Exercises:
1 - Reproduce the passage of the ASEAN-China ties analysis from "Analysis: Xi outlines" down to "and international affairs.".
2 - Resume the analysis of Xi's remarks on future ASEAN-China ties, beginning right after its final sentence.

Selected text:
- Opening Delimiter -
Analysis: Xi outlines future ASEAN-China ties
Attending the ASEAN-China summit for the first time in the three decades of their relations this morning, China’s President Xi Jinping made a strong impression on the ASEAN leaders in terms of his country’s conviction and determination regarding the relationship with ASEAN. He wanted to assure the ASEAN leaders that China will neither seek hegemony nor bully smaller countries.
In his opening remarks, he outlined new trajectories for the future ASEAN-China cooperation. Highlights of his remarks focused on China’s relations with its smaller neighbours, vaccines, peace and development.
He reiterated that China has been and will forever be a good neighbour to ASEAN and its partner. The key to ASEAN-China relations has been unwavering support of ASEAN centrality in the regional framework and its greater role in regional and international affairs.
To help alleviate the COVID-19 pandemic, Xi said that China will donate an additional 150 million doses of vaccines to ASEAN and US$5 million to the grouping’s COVID-19 Response Fund, as well as step up joint vaccine production and technological transfers. On the top of these efforts, China has pledged to provide ASEAN with US$1.5 billion of development assistance for the next three years, to combat the coronavirus and accelerate economic recovery.
As regards the security dialogue and cooperation, China has urged ASEAN to stick to existing partnerships, instead of forming new alliances. China has called on the grouping to strengthen the partnership between the two further and this helps to explain why China has placed so much importance on status, such as the Comprehensive Strategic Partnership (CSP).
It was also seen as a rebuke of the new military alliance formed recently between the US, the UK and Australia, known as AUKUS. China has formed various types of strategic partnerships with more than 150 countries around the world.
Xi repeated that China is ready to sign the Treaty of Southeast Asia Nuclear Weapon-Free Zone (SEANFWZ) as early as possible. It has long been the position of ASEAN to have all the big five (the US, the UK, France, Russia and China) sign the SEANFWZ simultaneously. China was the first dialogue partner to accede to the Treaty of Amity and Cooperation in 2003.
- Closing Delimiter -
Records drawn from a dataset
- Opening Delimiter -
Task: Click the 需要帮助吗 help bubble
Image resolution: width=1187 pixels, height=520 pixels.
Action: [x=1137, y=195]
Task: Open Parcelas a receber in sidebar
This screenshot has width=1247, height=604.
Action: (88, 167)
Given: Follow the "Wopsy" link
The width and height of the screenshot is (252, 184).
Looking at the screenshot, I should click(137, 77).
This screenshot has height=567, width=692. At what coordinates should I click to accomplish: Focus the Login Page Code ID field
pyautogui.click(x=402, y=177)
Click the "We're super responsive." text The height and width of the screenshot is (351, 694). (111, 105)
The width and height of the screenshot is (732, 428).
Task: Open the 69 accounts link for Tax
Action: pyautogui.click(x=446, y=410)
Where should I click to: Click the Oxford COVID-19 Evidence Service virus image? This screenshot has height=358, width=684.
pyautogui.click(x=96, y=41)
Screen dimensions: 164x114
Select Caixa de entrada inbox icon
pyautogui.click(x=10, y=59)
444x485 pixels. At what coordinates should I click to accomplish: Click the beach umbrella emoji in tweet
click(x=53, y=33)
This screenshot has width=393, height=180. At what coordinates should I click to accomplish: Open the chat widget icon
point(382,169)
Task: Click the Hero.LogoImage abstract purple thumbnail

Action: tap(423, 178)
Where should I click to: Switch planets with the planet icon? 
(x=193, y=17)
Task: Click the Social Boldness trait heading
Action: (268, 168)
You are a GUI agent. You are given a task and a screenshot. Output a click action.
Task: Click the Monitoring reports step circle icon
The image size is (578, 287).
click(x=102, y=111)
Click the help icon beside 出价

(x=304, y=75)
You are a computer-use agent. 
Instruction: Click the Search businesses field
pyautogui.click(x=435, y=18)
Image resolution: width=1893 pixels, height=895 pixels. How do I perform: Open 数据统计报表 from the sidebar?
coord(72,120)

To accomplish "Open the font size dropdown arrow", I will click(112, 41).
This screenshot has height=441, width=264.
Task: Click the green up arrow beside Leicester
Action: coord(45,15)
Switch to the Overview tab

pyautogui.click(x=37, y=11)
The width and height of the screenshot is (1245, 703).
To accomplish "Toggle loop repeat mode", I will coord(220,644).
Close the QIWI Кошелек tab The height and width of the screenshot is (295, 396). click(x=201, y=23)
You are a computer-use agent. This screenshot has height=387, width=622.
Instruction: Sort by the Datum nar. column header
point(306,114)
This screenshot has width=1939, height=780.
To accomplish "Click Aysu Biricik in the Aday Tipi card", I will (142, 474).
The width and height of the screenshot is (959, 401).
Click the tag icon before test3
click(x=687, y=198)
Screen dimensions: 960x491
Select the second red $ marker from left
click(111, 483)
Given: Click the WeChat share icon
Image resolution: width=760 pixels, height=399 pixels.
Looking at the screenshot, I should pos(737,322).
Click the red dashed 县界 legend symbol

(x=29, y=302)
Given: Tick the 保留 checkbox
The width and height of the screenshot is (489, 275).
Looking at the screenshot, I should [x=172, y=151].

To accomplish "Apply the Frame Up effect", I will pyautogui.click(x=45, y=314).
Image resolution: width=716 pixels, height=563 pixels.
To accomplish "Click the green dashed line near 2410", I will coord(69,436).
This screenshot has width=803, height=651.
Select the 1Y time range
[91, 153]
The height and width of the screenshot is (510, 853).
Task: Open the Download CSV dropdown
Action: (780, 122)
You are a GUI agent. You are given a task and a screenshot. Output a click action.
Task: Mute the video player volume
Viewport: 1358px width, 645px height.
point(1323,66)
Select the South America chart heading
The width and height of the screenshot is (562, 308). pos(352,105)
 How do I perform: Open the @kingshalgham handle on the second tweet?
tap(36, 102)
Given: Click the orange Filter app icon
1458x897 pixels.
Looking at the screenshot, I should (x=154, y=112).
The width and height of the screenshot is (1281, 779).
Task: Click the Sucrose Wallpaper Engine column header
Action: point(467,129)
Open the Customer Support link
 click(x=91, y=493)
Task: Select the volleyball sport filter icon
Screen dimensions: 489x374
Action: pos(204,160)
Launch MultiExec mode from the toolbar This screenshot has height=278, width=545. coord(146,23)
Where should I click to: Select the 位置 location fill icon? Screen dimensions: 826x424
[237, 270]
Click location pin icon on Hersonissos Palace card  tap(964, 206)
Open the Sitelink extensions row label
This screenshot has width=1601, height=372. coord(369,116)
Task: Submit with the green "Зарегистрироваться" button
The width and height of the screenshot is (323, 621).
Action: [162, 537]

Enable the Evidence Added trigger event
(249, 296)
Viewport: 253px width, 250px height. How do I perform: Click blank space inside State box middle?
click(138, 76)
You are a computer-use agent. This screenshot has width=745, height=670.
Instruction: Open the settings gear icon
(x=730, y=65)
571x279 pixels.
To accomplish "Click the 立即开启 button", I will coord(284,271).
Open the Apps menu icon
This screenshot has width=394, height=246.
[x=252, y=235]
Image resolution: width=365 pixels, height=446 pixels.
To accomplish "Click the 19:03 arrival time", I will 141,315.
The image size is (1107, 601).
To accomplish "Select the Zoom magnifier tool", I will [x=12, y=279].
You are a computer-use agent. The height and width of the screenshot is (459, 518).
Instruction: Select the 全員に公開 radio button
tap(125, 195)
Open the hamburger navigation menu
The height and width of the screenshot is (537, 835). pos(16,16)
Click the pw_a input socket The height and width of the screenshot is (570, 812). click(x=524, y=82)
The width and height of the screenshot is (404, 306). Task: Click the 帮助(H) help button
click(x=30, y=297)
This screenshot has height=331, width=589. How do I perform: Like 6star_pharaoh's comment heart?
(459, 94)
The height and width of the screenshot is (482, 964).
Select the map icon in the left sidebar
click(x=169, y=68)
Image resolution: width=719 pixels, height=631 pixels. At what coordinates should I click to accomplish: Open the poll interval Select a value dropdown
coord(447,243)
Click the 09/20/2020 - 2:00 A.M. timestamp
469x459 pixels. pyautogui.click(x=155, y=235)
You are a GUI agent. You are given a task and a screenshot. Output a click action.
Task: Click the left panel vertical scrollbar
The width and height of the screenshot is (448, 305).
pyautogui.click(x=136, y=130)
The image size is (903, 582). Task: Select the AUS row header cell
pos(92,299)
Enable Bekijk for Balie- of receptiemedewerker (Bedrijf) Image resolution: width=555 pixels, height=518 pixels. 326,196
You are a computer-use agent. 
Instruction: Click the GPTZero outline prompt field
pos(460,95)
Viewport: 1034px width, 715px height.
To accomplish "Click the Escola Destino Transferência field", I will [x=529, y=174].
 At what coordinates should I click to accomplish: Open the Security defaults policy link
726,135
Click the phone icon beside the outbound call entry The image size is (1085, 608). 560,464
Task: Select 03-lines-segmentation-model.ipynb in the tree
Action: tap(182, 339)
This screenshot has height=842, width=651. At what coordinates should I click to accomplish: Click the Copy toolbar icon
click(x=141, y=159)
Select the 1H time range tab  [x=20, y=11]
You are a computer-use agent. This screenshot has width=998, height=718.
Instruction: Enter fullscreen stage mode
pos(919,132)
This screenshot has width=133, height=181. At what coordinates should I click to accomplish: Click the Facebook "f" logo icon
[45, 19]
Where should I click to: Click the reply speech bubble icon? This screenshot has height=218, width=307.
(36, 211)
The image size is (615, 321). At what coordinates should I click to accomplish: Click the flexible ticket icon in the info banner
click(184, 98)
- Closing Delimiter -
Task-by-task results:
1 -
Analysis: Xi outlines future ASEAN-China ties
Attending the ASEAN-China summit for the first time in the three decades of their relations this morning, China’s President Xi Jinping made a strong impression on the ASEAN leaders in terms of his country’s conviction and determination regarding the relationship with ASEAN. He wanted to assure the ASEAN leaders that China will neither seek hegemony nor bully smaller countries.
In his opening remarks, he outlined new trajectories for the future ASEAN-China cooperation. Highlights of his remarks focused on China’s relations with its smaller neighbours, vaccines, peace and development.
He reiterated that China has been and will forever be a good neighbour to ASEAN and its partner. The key to ASEAN-China relations has been unwavering support of ASEAN centrality in the regional framework and its greater role in regional and international affairs.

2 -
In a new development, Xi also said that China seeks high-quality “Belt and Road” cooperation with the ASEAN Outlook on the Indo-Pacific (AOIP). This was the first time that the Chinese leader has made clear its association with AOIP. Since its inception, Beijing has viewed various Indo-Pacific frameworks as attempts to contain China’s rise. ASEAN has reiterated to China that the AOIP is an initiative which is inclusive by nature and seeks all forms of cooperation with dialogue partners.
He also referred to the current situation in the South China Sea, saying that joint efforts are needed to safeguard stability and make it a sea of peace, friendship and cooperation. ASEAN and China are expected to complete the code of conduct for the South China Sea by next year. COVID-19 has, however, delayed face-to-face negotiations.
The new ASEAN chair, Cambodia, has invited the members of the working group to meet in person in the second half of next year, to accelerate the negotiations. In this connection, Cambodia also plans to issue a joint statement, on the commemoration of the 20th anniversary of the Declaration on the Conducts of Parties in the South China Sea, which would require consensus from both sides.
It is clear that both sides have a long list of what must be done to increase mutual trust, respect and benefits. Given the geographical proximity and close cultural relations, China and ASEAN are bound by a common vision for peace and prosperity.